A titre conjectural, puisque en l'absence des recherches suggérées dans notre thèse il ne peut s'agir que de conjecture, il semble que le meilleur moyen de mettre en valeur ces régions bioclimatiques serait de s'en remettre à des «instances» régionales autonomes, investies du pouvoir d'en étudier, d'en planifier et d'en administrer le développement intégré à long terme. Au début, il sera nécessaire de prévoir et de doter ces régions des centrales électriques, des voies de communications, des services publics, etc., dont elles sont quasiment dépourvues pour le moment. Le développement d'un système d'exploitation des ressources à haute productivité exigera d'incessantes recherches et expériences dans des directions très nouvelles si l'on veut mettre au point des méthodes d'utilisation des terres, stables et durables, ainsi que des structures de colonisation agraire et d'exploitation des terres et des mécanismes de transformation des produits qui soient efficaces.

Dans le cadre de cette organisation régionale, il serait accordé une large latitude pour des formes plus particulières d'entreprises publiques ou privées, grandes ou petites, conçues de manière à englober à la fois les opérations de culture et de fabrication. Ensuite, une fois ce schéma expérimentalement articulé, divers modèles pourraient émerger pragmatiquement. Même s'il est possible que le développement de tous ces périmètres n'ait pas forcément à être finance par des capitaux publics (internationaux), il est vraisemblable que les premiers modèles tout au moins devront être financés et, ne serait-ce que partiellement, pourvus en personnel par des sources internationales. Cependant, il se peut que le degré d'interdépendance des diverses parties de ce processus s'avère moindre qu'il ne nous apparaît présentement.

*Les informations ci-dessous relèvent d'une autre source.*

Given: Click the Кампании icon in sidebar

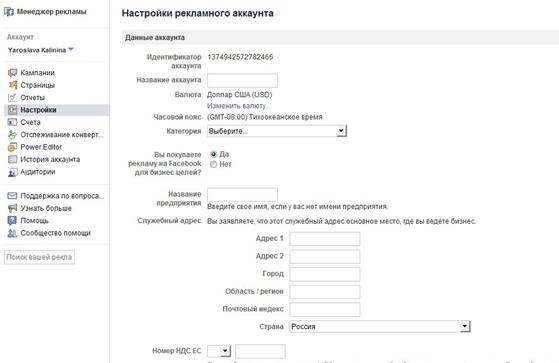Looking at the screenshot, I should coord(12,73).
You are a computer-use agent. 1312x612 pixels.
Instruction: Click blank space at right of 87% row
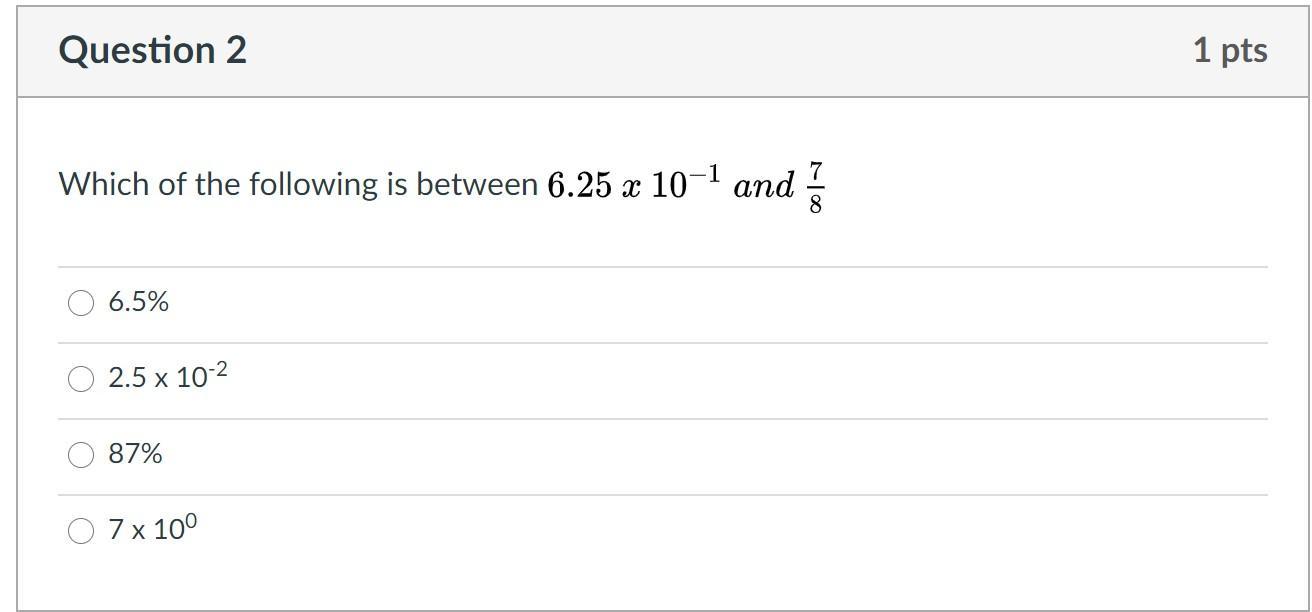tap(800, 455)
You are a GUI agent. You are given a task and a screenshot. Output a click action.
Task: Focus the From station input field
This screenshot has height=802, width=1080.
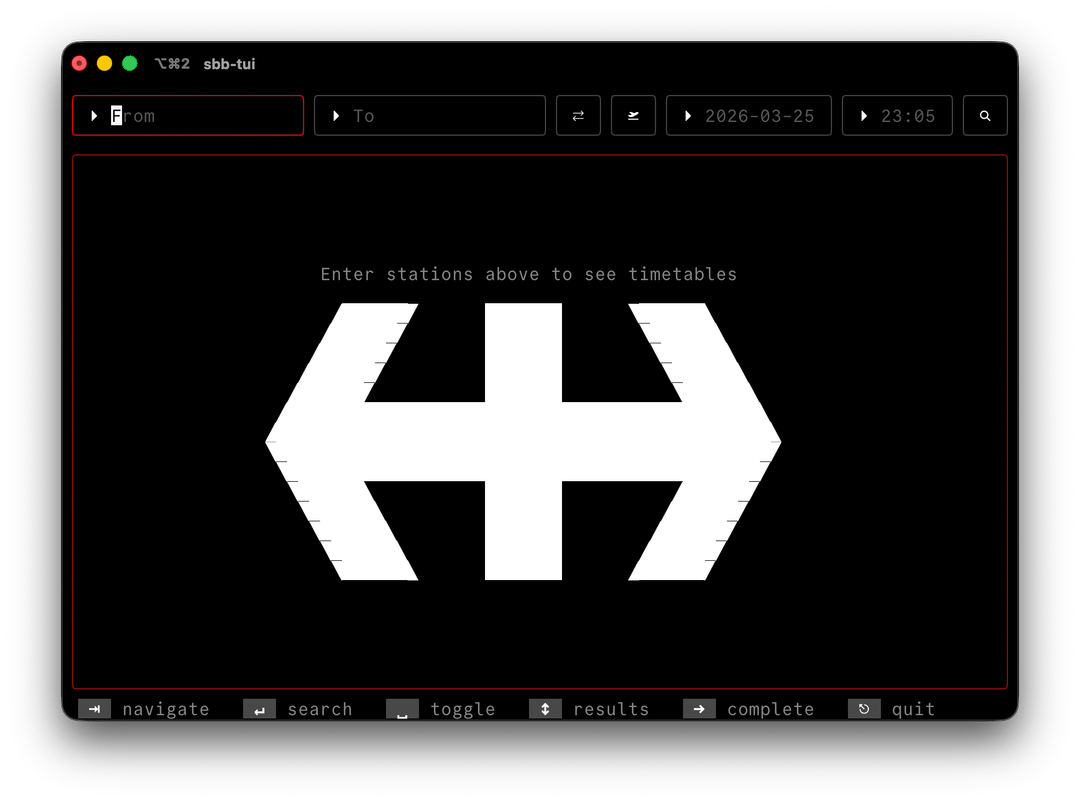point(200,116)
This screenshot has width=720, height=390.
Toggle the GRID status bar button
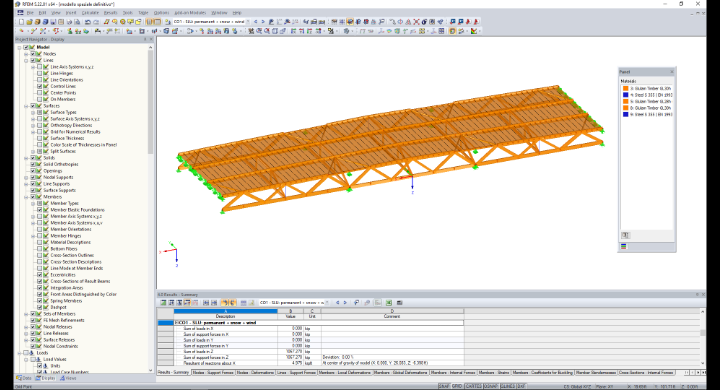point(457,386)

Potentiels de développement

Les surfaces occupées par les régions biogéographiques les plus humides sont très vastes. Dans les pays déjà cartographiés selon la classification de Holdridge, elles représentent presque la moitié de la superficie terrestre totale, et sont sans doute plus étendues encore dans plusieurs des pays qui n'ont pas été cartographiés. Il est probable qu'elles offrent un potentiel de développement bien plus important que celui des surfaces actuellement exploitées. Si on y ajoute les versants supérieurs abondamment arrosés des hauts massifs, c'est-à-dire les zones les plus riches en potentiel hydroélectrique, ces ressources sont encore plus énormes. Comme par ailleurs nous avons essayé de le démontrer, il est des plus urgent d'entreprendre des études et d'arrêter des décisions à propos de toutes ces régions, car les effets conjugués des pressions démographiques, des expédients politiques à court terme et autres engendrent des attitudes et dés invasions irréversibles. Armés de machettes, les hommes précèdent les bulldozers, pour tenter, dans la meilleure tradition des pionniers, de se faire une place dans la forêt. Nous sommes convaincus que ce faisant ils détruisent inconsciemment tout leur avenir.